Items uit een gegevensverzameling
☆ ☆ ☆ ☆ ☆ ☆ ☆
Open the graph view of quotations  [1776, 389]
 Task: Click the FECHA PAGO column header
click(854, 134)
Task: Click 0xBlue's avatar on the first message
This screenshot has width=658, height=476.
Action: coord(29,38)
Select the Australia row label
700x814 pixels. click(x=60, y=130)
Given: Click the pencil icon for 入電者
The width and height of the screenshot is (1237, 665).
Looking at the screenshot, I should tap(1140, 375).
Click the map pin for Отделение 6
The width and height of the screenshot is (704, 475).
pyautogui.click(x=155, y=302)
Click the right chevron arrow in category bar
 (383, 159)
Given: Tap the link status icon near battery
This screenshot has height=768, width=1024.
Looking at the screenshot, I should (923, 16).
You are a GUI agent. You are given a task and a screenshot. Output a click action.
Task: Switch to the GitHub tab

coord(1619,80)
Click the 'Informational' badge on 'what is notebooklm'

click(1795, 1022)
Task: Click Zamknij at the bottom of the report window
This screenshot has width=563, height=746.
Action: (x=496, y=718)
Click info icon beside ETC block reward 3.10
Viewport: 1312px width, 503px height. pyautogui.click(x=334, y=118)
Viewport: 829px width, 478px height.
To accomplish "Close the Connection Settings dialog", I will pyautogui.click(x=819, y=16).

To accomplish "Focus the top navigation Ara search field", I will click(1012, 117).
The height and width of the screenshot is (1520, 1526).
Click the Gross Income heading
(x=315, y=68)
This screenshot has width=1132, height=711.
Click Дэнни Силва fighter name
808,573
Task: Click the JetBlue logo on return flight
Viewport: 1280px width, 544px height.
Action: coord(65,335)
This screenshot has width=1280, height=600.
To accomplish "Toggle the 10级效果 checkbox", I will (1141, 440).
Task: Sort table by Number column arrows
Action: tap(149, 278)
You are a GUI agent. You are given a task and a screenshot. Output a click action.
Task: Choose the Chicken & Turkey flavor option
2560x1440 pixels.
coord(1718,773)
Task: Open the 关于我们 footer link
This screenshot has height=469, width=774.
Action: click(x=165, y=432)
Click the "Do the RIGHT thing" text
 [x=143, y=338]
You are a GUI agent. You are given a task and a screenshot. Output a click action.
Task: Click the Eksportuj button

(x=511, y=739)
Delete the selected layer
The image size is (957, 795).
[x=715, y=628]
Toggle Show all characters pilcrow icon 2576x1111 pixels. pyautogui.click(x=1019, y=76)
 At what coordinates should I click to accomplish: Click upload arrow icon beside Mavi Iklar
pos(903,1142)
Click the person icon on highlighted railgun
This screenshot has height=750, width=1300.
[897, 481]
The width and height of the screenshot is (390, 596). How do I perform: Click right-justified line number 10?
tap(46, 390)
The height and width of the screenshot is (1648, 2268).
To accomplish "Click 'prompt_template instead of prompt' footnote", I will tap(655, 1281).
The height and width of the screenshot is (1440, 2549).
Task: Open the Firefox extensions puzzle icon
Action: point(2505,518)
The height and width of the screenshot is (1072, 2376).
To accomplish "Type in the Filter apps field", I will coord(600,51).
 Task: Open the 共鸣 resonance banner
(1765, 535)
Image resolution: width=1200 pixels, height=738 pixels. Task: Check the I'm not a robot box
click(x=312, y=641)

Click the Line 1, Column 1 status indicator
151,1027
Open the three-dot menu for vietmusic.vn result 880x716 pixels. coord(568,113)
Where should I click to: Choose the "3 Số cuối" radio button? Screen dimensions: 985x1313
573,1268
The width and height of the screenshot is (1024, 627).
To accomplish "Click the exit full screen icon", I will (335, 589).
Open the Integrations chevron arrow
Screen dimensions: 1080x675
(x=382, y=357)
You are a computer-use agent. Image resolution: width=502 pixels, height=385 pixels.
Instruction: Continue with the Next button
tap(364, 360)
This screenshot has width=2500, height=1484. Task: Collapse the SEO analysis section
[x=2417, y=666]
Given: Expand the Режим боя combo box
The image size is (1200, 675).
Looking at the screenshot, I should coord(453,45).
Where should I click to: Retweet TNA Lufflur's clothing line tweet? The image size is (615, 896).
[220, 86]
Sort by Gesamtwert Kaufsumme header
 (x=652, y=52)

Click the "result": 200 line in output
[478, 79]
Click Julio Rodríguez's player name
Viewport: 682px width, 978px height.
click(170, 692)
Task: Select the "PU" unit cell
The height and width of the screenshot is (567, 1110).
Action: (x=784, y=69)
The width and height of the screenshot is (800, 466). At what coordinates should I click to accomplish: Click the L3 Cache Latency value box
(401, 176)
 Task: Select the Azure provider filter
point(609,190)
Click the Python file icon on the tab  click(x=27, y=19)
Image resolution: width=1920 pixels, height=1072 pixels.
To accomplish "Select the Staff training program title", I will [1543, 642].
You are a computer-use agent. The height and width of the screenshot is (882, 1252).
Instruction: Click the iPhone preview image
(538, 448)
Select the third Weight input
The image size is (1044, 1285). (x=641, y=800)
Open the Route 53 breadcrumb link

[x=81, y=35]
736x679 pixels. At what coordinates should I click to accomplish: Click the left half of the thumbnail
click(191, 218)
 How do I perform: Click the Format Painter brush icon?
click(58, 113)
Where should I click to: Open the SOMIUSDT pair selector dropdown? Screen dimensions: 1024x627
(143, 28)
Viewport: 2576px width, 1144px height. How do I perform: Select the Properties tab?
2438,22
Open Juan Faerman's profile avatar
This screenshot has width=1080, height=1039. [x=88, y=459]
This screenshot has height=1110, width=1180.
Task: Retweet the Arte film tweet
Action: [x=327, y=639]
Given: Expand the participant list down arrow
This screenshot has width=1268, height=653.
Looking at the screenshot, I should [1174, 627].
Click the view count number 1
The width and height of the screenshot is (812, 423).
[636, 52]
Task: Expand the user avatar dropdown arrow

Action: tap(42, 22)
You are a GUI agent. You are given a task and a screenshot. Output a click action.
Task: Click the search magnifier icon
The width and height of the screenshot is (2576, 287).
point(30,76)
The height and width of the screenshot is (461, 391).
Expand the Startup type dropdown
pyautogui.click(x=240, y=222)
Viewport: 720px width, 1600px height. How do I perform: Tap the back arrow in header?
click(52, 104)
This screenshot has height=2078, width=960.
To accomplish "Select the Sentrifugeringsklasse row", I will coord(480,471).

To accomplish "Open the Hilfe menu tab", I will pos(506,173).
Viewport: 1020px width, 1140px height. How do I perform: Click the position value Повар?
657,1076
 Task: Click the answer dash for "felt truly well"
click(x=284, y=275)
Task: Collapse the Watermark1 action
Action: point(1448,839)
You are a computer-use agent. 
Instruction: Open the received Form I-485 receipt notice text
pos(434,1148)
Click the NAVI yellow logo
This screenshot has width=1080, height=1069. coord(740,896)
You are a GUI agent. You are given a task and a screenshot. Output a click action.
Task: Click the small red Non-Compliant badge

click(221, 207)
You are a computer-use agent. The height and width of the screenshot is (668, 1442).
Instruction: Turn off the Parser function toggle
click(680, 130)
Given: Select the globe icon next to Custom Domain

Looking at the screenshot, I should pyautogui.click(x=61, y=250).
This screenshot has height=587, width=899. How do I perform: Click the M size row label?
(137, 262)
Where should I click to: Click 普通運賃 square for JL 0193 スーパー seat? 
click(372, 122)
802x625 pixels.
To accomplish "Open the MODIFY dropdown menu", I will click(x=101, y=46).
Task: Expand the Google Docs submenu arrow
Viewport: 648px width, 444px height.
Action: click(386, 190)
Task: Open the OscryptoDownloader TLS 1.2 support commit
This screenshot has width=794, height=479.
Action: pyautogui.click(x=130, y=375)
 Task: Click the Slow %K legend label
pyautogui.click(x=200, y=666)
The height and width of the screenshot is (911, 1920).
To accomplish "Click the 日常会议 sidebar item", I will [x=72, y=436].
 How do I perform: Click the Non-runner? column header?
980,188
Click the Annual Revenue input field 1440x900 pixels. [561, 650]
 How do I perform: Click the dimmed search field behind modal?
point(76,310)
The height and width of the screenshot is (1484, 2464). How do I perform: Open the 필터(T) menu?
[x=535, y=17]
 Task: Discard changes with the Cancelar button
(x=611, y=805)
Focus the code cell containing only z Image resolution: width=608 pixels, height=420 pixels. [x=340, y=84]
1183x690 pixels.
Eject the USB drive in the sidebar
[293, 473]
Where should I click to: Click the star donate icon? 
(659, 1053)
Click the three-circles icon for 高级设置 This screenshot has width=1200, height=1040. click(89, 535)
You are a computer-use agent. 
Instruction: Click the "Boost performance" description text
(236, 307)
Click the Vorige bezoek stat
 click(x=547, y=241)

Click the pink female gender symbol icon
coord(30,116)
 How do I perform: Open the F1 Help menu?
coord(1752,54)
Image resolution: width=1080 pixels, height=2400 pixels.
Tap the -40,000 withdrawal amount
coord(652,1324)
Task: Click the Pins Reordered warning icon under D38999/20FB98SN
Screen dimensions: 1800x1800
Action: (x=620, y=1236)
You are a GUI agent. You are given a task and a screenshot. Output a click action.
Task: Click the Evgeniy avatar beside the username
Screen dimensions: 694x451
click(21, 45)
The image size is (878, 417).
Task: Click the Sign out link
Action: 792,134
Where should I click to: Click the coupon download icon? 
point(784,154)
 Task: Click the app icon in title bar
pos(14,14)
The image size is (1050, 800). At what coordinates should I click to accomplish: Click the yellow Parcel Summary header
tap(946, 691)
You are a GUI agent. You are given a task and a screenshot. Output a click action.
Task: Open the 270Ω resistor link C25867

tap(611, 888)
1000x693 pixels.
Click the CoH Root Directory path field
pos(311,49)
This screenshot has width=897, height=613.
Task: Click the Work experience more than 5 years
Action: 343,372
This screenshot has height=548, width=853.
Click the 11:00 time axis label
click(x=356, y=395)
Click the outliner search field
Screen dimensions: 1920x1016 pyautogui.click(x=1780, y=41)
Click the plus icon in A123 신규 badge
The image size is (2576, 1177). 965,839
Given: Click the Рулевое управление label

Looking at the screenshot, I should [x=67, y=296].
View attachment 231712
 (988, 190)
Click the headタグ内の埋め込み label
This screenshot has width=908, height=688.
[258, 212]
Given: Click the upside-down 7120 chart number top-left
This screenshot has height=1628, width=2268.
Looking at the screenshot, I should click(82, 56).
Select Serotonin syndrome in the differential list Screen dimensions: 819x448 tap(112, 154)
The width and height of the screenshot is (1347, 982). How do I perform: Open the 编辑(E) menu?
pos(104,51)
☆ ☆ ☆ ☆ ☆ ☆ ☆
Opdrachtdoel: Zet de regels vanaf de regel met "Click the Annual" tot en met de regel met "Focus the code" om in een JSON-lijst van strings, met één string per regel en zonder lege regels.

Uitvoer:
[
  "Click the Annual Revenue input field 1440x900 pixels. [561, 650]",
  " How do I perform: Click the dimmed search field behind modal?",
  "point(76,310)",
  "The height and width of the screenshot is (1484, 2464). How do I perform: Open the 필터(T) menu?",
  "[x=535, y=17]",
  " Task: Discard changes with the Cancelar button",
  "(x=611, y=805)",
  "Focus the code cell containing only z Image resolution: width=608 pixels, height=420 pixels. [x=340, y=84]"
]